GIVEN TEXT>
# Fan Powered Humidifier on Return Air Side



## JA Boomer (Sep 25, 2014)

Today's question:

We live in Alberta and the house is dry. About 20% relative humidity (RH) in the winter and 40% RH in the summer. The furnace doesn't have a humidifier so I ordered a whole house humidifier. It's a Honeywell 360 fan powered flow-through unit.

After reading the installation instructions I notice that it's to be installed on the supply (warm) air side of the furnace. After inspecting my furnace the only place to install the unit on the warm air side is blocked by the exhaust vent flexible pipe.

I try and relocate the exhaust pipe but find that it's really not that flexible and I don't really want to screw around with the furnace exhaust so I call a HVAC company for a quote to relocate the exhaust piping. He tells me that there's no reason a humidifier would have to be installed on the warm air side and to save some money and install it on the return (cold) air side.

I spend 5 minutes on google and find that fan powered units should be installed on the warm air side because:

1) The warm air has a lot more ability to absorb moisture, making it more efficient to humidify your house.

2) Because the fan powered units throw out a lot of moisture (compared by bypass units) it's not great to install on the return air side because you can get moisture collecting on the furnace filter, motor, circuits, and burner.

I also find that some people refuse to install a humidifier of any type on the warm air side of the furnace because if you ever have a leak it goes into the furnace housing and costs you a lot of money. And some fan powered humidifiers allow installation on the return air side as long as you make the supply water hot.

So what's a guy to do. Is it worth hiring an HVAC company come in and move the exhaust pipe so the humidifier can be properly installed on the warm are side. I'm also worried that the unit may melt as it would be mounted only inches up from the furnace itself.

Or should I just install it on the return air side and see how it goes.

Appreciate any light anyone can shed on the topic.

Boomer


----------



## yuri (Nov 29, 2008)

Why do you need a fan powered?

A simple bypass flow thru type where the air goes from the hot air thru the humidifier and back to the return will work if you have room.

Post some pics of all sides of the furnace and front and back and I can help better.

Go Advanced>Manage Attachments


----------



## Bob Sanders (Nov 10, 2013)

The good ole fashioned drum style humidifiers install on the return side with a 6 inch bypass duct to the outlet side. The surface area on the drum is large enough to produce adequate humidity with or without heat. The only disadvantage to them is that they need cleaning regularly. If you do it once a month or so (as I do mine) they rinse off in fresh tap water.

I have this one and I slightly modified it.

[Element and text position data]
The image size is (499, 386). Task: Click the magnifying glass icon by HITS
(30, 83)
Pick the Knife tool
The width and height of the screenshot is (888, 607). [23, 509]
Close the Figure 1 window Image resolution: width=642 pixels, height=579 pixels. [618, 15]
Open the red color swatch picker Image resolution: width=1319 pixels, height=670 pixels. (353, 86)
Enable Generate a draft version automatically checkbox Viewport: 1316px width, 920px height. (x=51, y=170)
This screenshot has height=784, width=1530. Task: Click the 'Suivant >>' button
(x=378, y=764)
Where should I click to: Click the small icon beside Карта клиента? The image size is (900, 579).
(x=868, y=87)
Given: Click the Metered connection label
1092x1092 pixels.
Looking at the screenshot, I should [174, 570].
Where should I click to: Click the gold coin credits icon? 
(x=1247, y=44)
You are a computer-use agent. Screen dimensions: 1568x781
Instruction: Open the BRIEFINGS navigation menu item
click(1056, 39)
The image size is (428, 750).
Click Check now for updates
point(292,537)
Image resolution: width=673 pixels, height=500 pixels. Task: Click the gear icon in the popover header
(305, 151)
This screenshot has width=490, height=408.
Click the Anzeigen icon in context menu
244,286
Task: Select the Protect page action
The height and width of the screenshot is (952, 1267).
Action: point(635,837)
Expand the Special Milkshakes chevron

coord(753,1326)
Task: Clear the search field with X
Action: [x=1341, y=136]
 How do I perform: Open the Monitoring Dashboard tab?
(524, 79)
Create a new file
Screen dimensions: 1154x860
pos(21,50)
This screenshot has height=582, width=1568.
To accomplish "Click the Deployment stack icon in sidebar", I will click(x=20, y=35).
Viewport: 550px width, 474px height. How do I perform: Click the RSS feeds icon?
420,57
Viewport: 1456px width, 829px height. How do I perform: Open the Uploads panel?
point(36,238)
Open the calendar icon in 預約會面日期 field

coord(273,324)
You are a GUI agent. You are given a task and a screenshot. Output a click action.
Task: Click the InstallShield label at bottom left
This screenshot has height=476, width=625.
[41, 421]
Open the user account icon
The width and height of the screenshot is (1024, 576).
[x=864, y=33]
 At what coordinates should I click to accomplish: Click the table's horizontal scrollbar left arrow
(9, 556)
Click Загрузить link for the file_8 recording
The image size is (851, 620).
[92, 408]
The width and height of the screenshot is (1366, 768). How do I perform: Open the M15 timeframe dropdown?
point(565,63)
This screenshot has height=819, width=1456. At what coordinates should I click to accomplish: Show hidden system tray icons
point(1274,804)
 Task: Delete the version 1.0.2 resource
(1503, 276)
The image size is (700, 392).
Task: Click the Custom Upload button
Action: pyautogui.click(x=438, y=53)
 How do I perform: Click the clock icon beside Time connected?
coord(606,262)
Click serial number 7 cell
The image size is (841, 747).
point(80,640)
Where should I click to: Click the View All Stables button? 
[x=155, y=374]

PROBLEM SET>
**1)** In the forum thread about the humidifier, what make and model of whole house humidifier did the first poster order?
**2)** Write out everything in the rows from the line containing "Viewport: 1456px width, 829px" down to the line containing "Action: pyautogui.click(x=438, y=53)", keeping both of those lines.

TASK SOLUTIONS>
**1)** A Honeywell 360 fan powered flow-through unit.

**2)**
Viewport: 1456px width, 829px height. How do I perform: Open the Uploads panel?
point(36,238)
Open the calendar icon in 預約會面日期 field

coord(273,324)
You are a GUI agent. You are given a task and a screenshot. Output a click action.
Task: Click the InstallShield label at bottom left
This screenshot has height=476, width=625.
[41, 421]
Open the user account icon
The width and height of the screenshot is (1024, 576).
[x=864, y=33]
 At what coordinates should I click to accomplish: Click the table's horizontal scrollbar left arrow
(9, 556)
Click Загрузить link for the file_8 recording
The image size is (851, 620).
[92, 408]
The width and height of the screenshot is (1366, 768). How do I perform: Open the M15 timeframe dropdown?
point(565,63)
This screenshot has height=819, width=1456. At what coordinates should I click to accomplish: Show hidden system tray icons
point(1274,804)
 Task: Delete the version 1.0.2 resource
(1503, 276)
The image size is (700, 392).
Task: Click the Custom Upload button
Action: pyautogui.click(x=438, y=53)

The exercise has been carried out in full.